TASK TO COMPLETE:
Would you copy out each line of the records below that includes the word "agent"?

GIVEN DATA:
+ + + + +
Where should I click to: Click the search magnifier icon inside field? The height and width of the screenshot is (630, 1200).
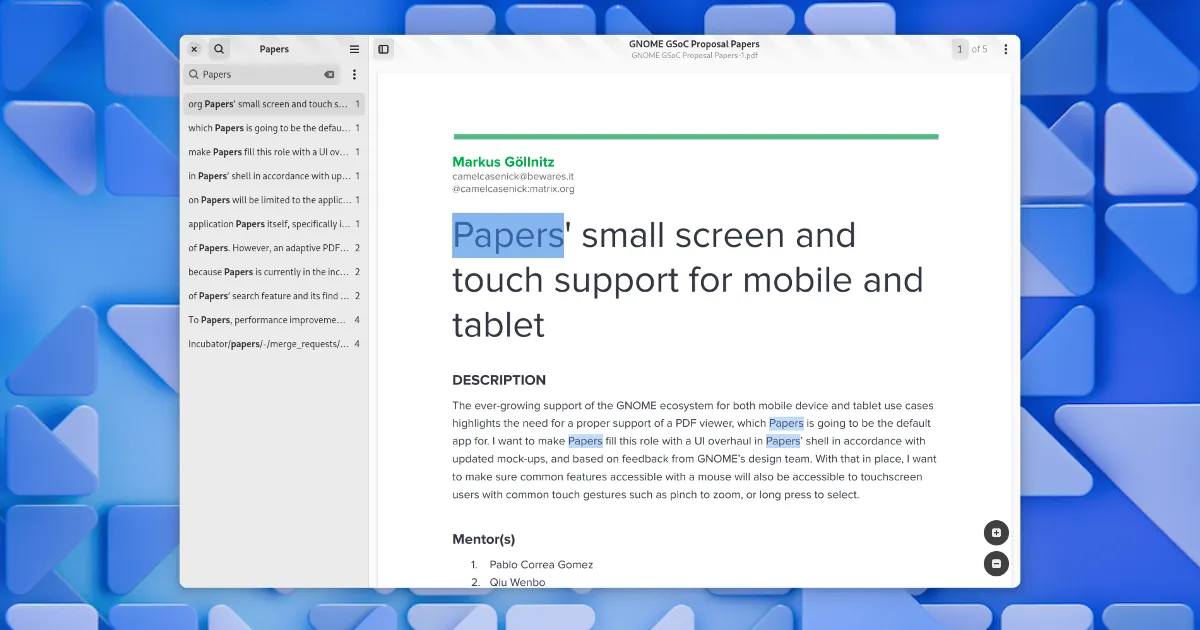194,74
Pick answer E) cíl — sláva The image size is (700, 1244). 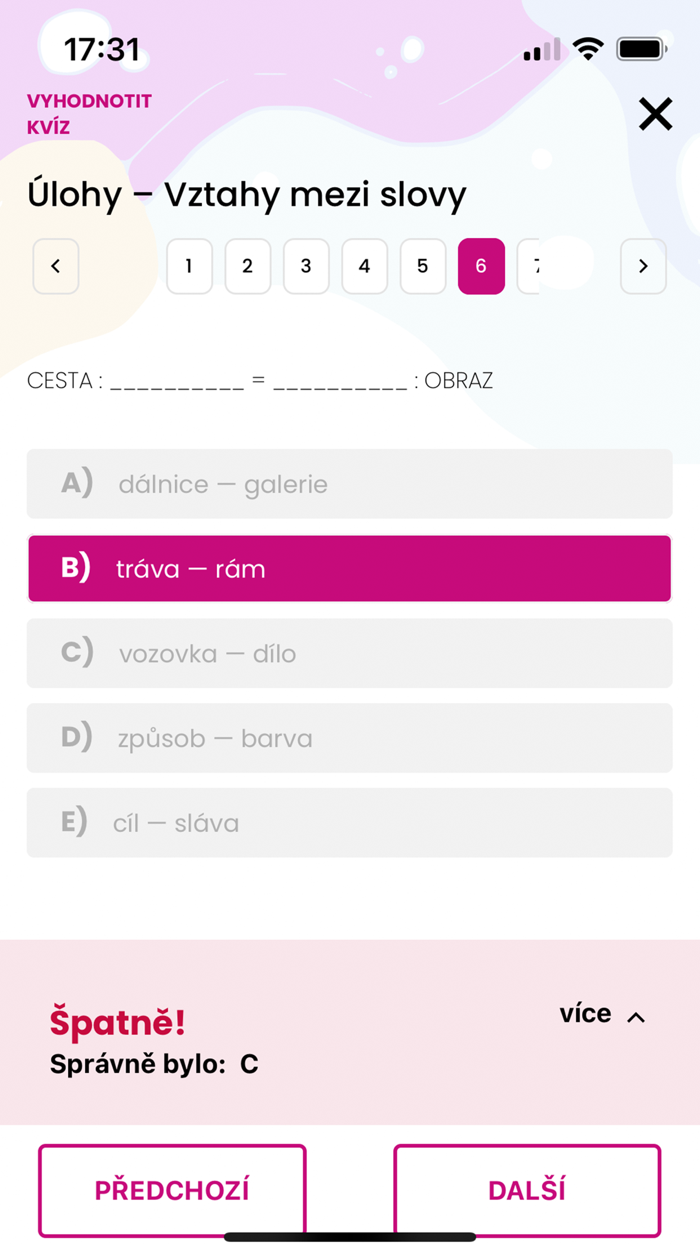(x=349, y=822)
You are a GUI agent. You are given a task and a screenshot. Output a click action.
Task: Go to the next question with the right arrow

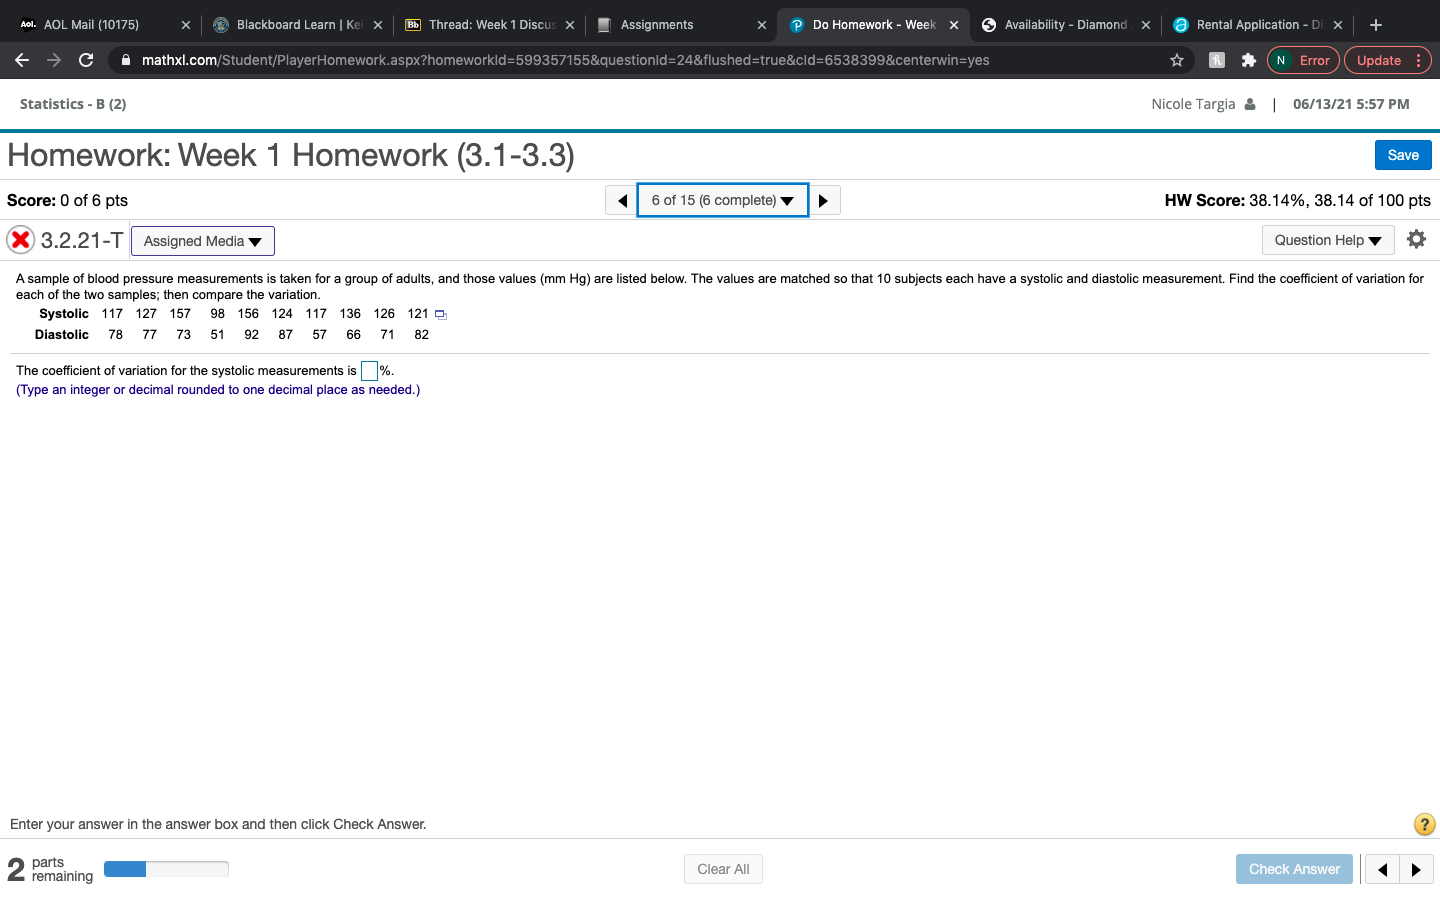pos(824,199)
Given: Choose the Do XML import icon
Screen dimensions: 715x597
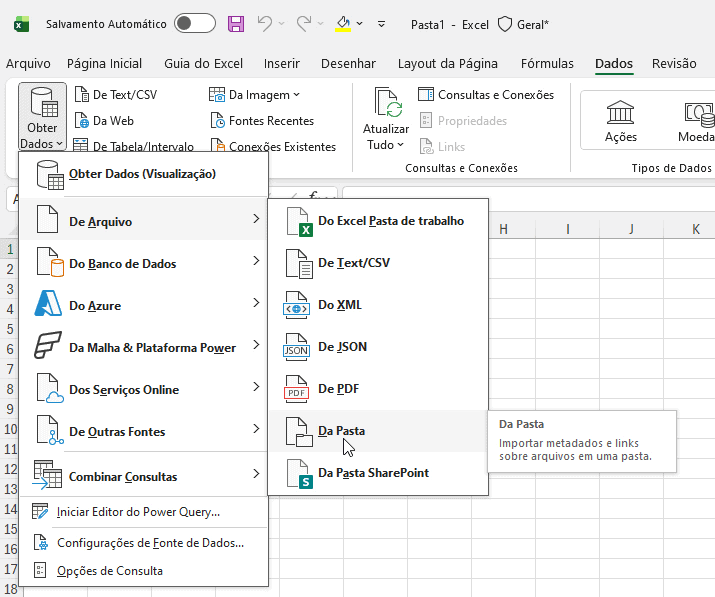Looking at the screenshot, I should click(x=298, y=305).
+ + + + +
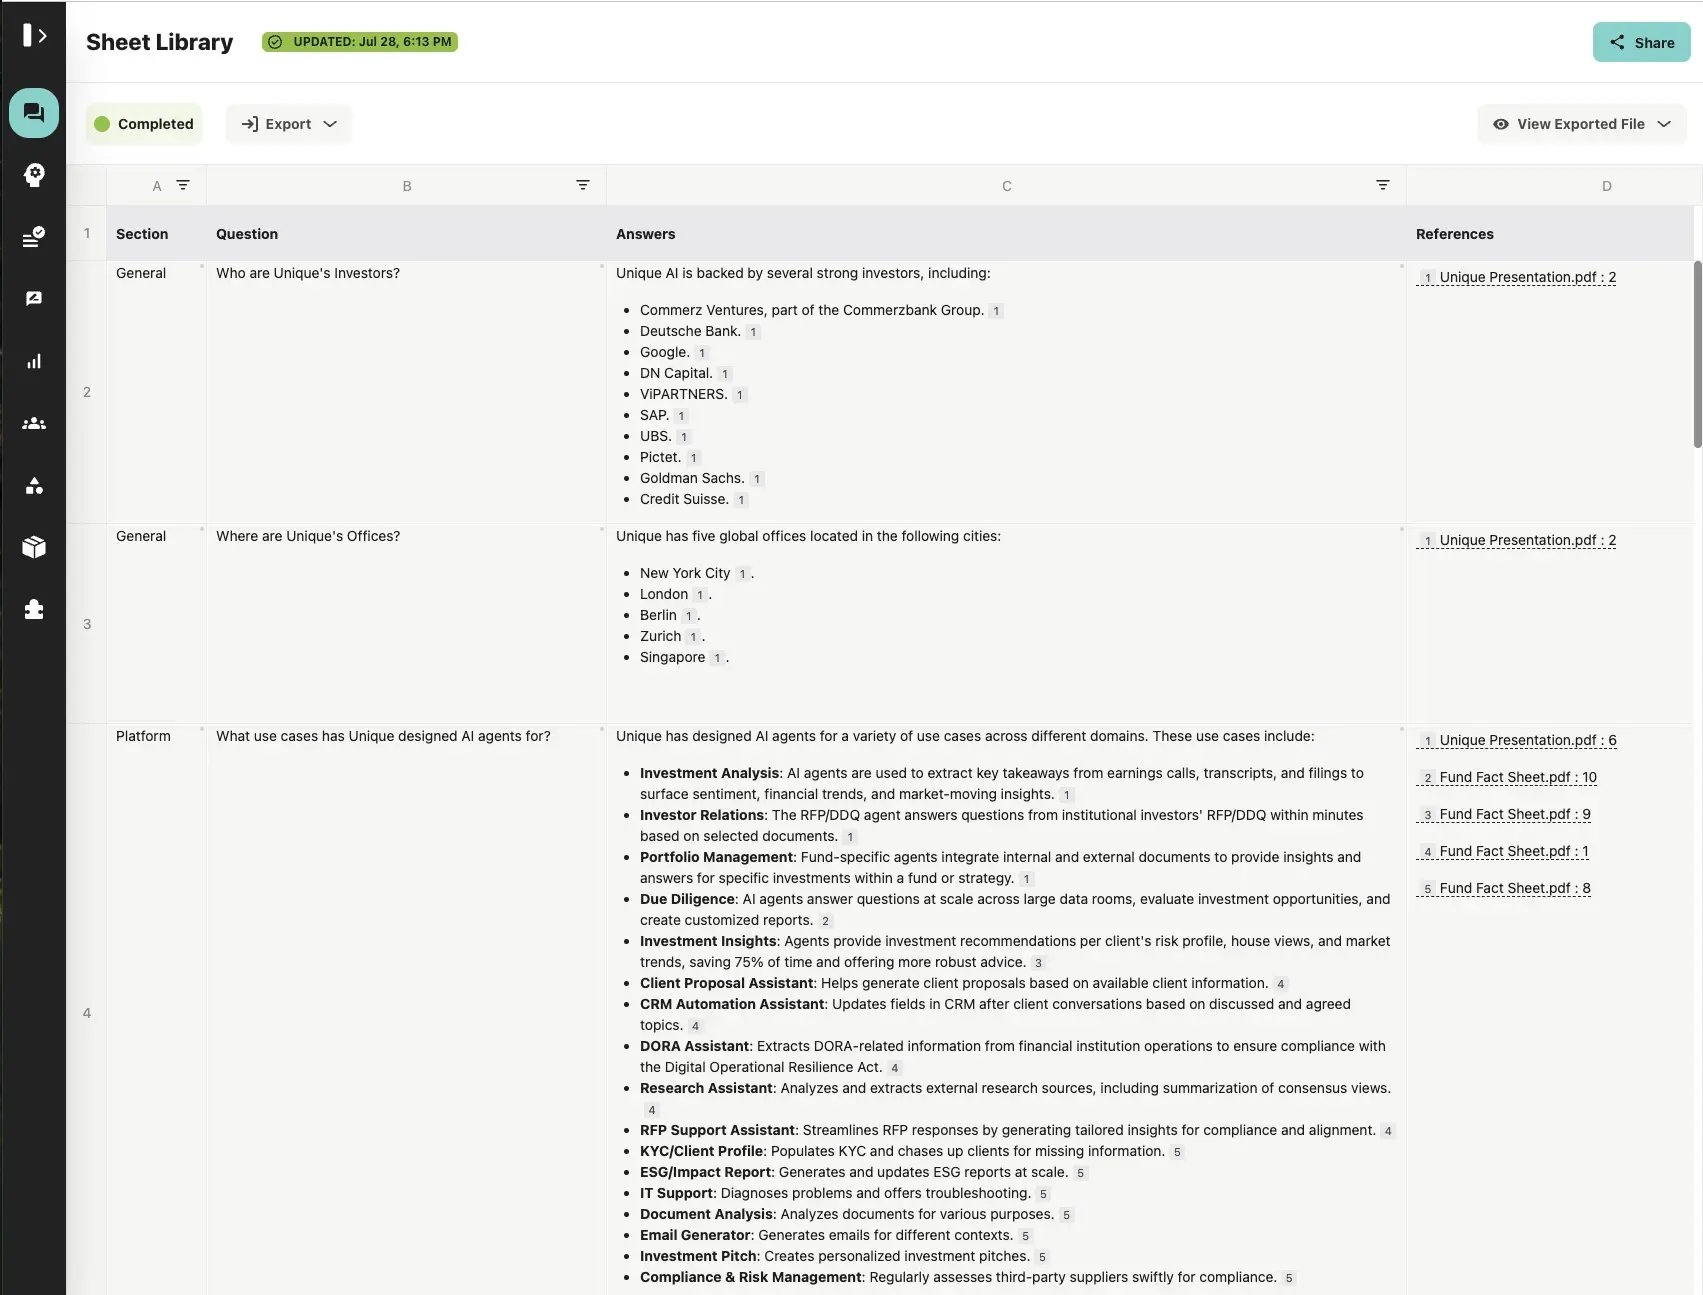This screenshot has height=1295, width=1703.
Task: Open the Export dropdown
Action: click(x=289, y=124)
+ + + + +
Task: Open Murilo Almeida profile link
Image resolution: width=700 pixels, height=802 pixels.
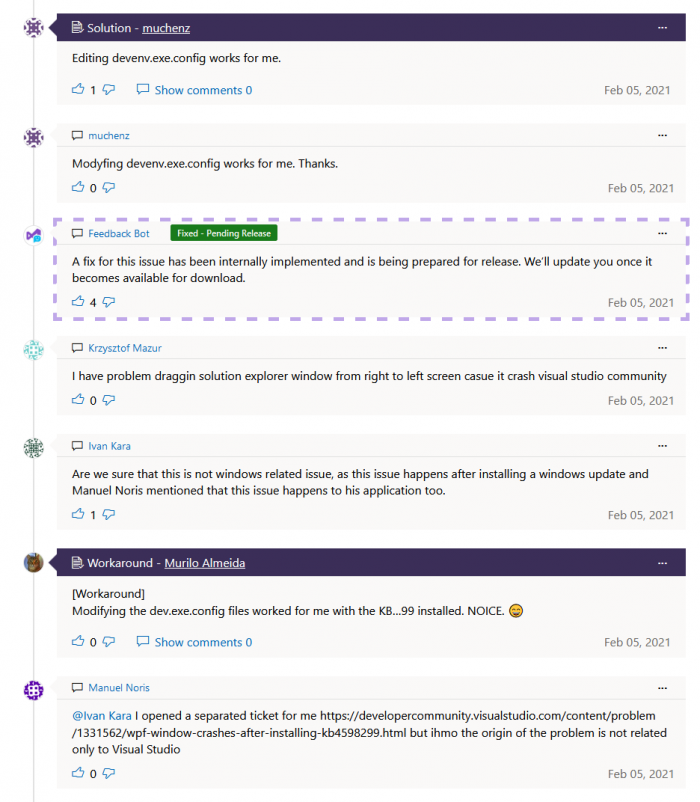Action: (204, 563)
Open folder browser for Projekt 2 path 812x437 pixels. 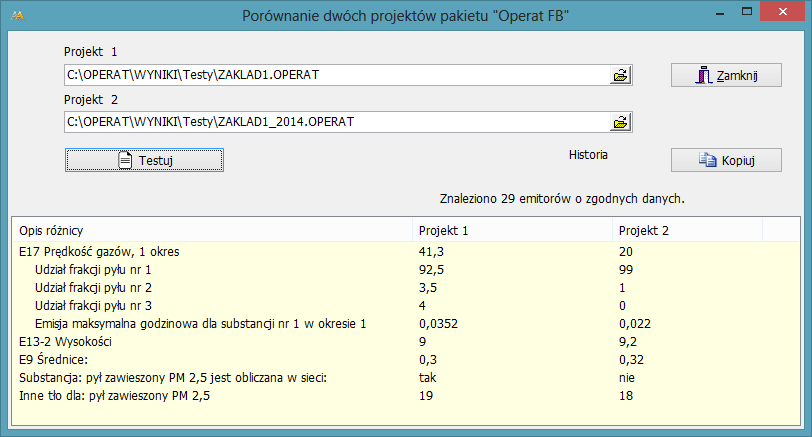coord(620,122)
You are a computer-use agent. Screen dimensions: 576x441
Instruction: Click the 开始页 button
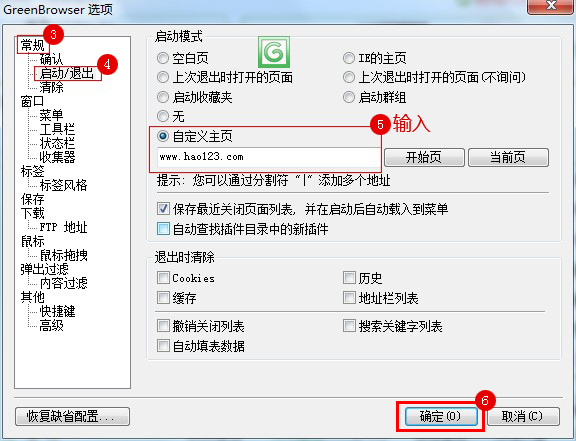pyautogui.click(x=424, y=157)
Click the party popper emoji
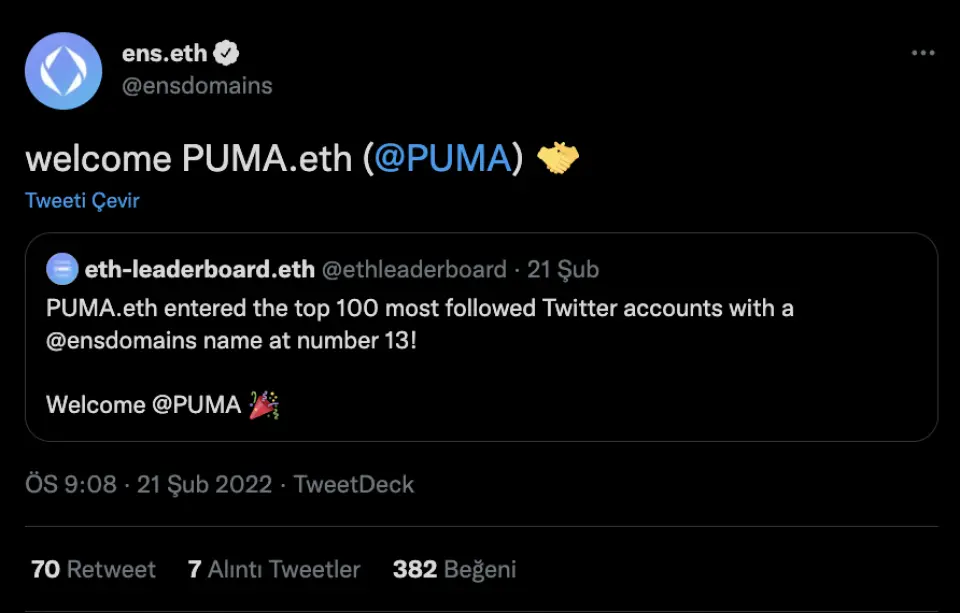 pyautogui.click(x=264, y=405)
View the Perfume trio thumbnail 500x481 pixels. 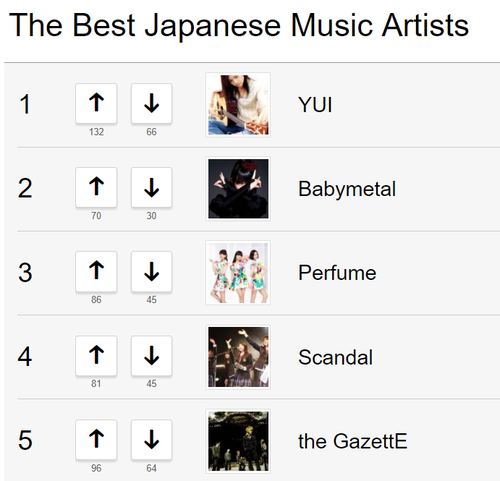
+ + + + +
ANSWER SECTION:
You are a GUI agent. You are given a task and a screenshot. Output a click action.
You are a computer-use agent. Screen dimensions: 576x441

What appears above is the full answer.